Doch ob es bei den aktuellen Entdeckungen überhaupt um Gentechnik geht, darüber streiten sich die Experten. Ja, das Verfahren, mit dem sogenannte CMS-Hybriden von Kohlsorten erzeugt werden, passiert im Labor, aber nein, an den Genen wird nicht gebastelt. Es ist ein Graubereich. Und wie das häufig so ist bei Graubereichen, fallen sie durchs Raster. Nicht nur, was die Forschung angeht, sondern auch in der öffentlichen Wahrnehmung.
Daher ist es gut, dass dieses Thema jetzt auf den Tisch kommt. Zu lange konnten sich auch die Bioverbände, die das umstrittene Verfahren offiziell untersagen, herausreden – es gab bis vor Kurzem einfach keine Methoden für Tests. Und wenn der Züchter die Technologie einsetzt, muss er das noch lange nicht dem Anbauer mitteilen und der nicht dem Verbraucher.
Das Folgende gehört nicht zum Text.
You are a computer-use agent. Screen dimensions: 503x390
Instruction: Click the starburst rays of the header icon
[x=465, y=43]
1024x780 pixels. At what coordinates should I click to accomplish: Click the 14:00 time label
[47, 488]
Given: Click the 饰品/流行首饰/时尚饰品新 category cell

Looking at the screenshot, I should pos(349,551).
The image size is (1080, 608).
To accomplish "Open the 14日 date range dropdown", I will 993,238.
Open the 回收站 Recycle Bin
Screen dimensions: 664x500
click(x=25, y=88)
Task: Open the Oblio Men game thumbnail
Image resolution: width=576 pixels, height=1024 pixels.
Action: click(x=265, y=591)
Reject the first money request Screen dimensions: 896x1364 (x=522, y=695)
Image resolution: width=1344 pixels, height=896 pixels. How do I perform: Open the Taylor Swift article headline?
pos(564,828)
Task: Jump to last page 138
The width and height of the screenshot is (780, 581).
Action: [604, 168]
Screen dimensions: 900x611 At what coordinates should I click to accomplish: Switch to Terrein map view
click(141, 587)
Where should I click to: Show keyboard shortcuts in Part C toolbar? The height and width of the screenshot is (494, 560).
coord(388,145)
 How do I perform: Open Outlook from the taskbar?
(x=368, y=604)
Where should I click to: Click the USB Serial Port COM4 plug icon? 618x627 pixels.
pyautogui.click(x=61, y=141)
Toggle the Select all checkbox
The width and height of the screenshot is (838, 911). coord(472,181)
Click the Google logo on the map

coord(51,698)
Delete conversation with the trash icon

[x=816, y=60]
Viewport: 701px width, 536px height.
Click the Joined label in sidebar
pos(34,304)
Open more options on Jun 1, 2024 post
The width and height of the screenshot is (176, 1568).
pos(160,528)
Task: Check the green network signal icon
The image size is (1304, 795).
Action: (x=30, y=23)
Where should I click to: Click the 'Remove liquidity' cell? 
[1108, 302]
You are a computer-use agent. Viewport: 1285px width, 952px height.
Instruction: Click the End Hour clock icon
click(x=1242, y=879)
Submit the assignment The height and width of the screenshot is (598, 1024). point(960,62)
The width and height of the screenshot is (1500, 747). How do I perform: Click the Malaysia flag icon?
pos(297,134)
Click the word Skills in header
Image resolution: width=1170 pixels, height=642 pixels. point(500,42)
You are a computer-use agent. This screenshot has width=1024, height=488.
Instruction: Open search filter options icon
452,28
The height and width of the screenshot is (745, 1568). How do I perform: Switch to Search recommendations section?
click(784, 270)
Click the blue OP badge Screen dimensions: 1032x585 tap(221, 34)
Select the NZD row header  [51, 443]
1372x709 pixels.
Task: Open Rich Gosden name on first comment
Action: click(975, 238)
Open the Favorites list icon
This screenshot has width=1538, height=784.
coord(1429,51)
Genau das muss sich ändern: Verbraucher haben ein Recht auf Informationen. Vielleicht hat die Technologie keinen Einfluss auf die menschliche Gesundheit, vielleicht schadet sie nicht einmal den Pflanzen. Aber es geht auch um Politik, um Patente, um Marktmacht. Wer das Verfahren ablehnt, muss die Möglichkeit haben, sich dagegen zu entscheiden.
Im konventionellen Bereich ist das kaum möglich. Schließlich ist hier mittlerweile fast jeder Kohl ein CMS-Hybrid, egal ob Blumenkohl oder Brokkoli, egal ob frisch oder im Tiefkühlgericht.
Wer dazu eine Alternative will, sollte zumindest auf Bioprodukte bauen können.